衆人喝彩,許久聽不到這麼功底深厚的崑曲了,也許久不曾這般熱鬧。略一掃眼,發現全是老熟人,都是年頭好時的票友,如今卻是難得聚上一次。打千作揖,寒暄問候,罷了,觀戲聽曲,卻又忍不住揣測這一折戲可是意有所指?
幽媾唱的是杜麗娘的魂魄來尋柳夢梅,柳夢梅見了自己畫中叫下來的佳人,認爲是命定的宿緣。兩人情深款款,許了夜夜得共枕蓆,不敢忘乎。然是點勘春風第一花。
正唱到“泉下長眠夢不成。

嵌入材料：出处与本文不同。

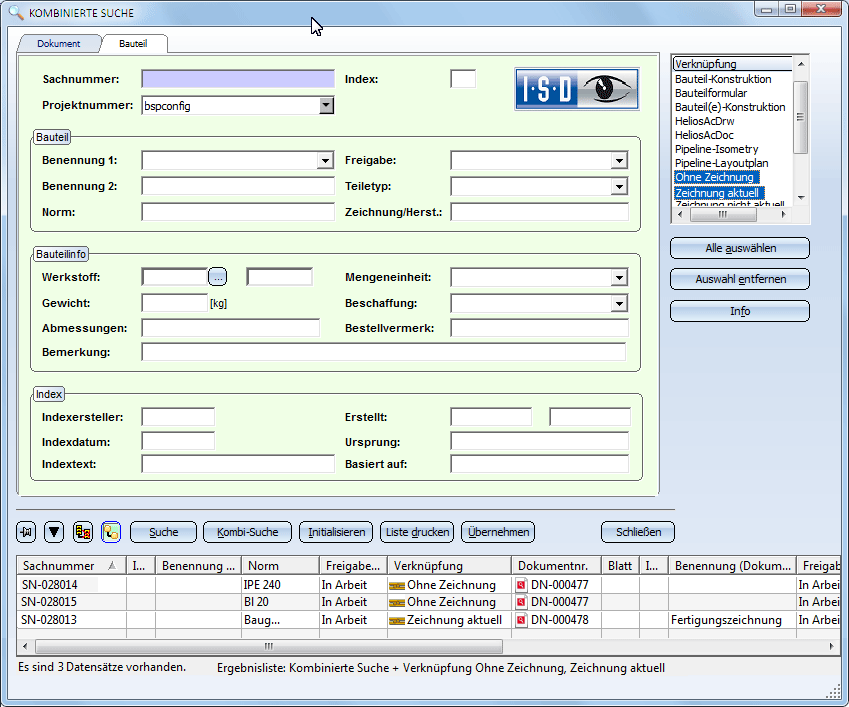Open the Projektnummer dropdown
Viewport: 849px width, 707px height.
coord(326,105)
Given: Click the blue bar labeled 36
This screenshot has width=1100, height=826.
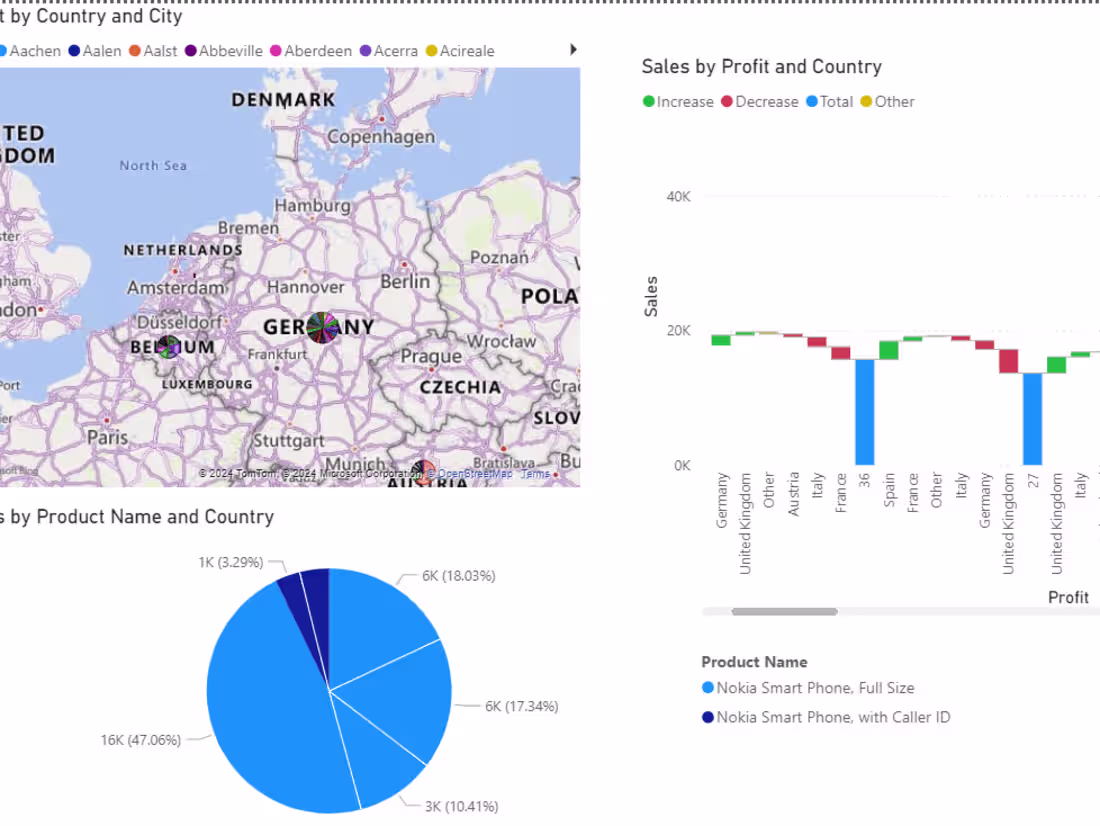Looking at the screenshot, I should pos(865,410).
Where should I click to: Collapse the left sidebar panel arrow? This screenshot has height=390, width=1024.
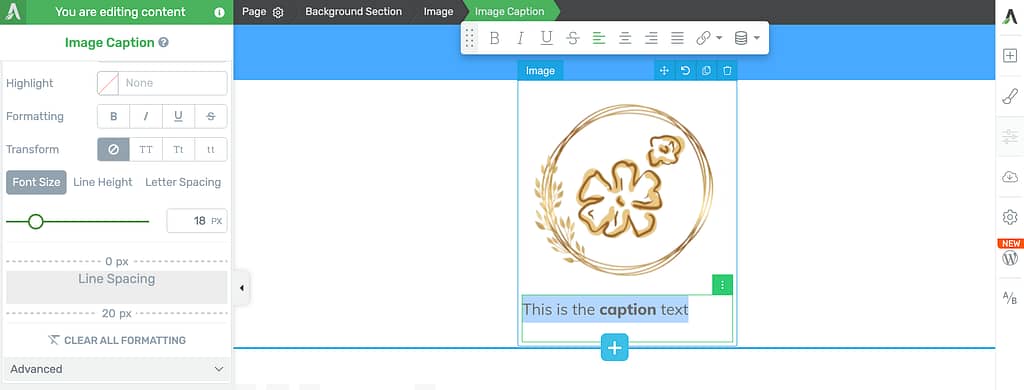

一生餘得許多情。魂隨月下丹青引,人在風前嘆息聲。妾身杜麗娘鬼魂是也。爲花園一夢,想念而終。當時自畫春容,埋於太湖石下。題有‘他年得傍蟾宮客,不在梅邊在柳邊。’誰想魂遊觀中幾晚,聽見東房之內,一個書生高聲低叫:‘俺的姐姐,俺的美人。’那聲音哀楚,動俺心魂。悄然驀入他房中,則見高掛起一軸小畫。細玩之,便是奴家遺下春容。後面和詩一首,觀其名字,則嶺南柳夢梅也。梅邊柳邊,豈非前定乎!因而告過了冥府判君,趁此良宵,完其前夢。想起來好苦也。”
如今臺上扮花旦的是二姑娘,將杜麗娘的靜雅嫺淑、清麗動人,曲中的真情演得絲絲入扣。由不得臺下人細思,這二姑娘竟也長進了,只不知換了當年的雁南,又是什麼光景。轉念一想,怕是三爺藉着這戲,欲召了雁南魂歸,普一段現世的幽媾。
二樓上,還是那個位子,忽想起當年初遇,何曾料到走至今日,再放不下她。曾經,他有妻子牽絆,有家族所累,容不得分毫抗爭。如今,他送走子侄,遣散親眷,爲的便是搏一份真心?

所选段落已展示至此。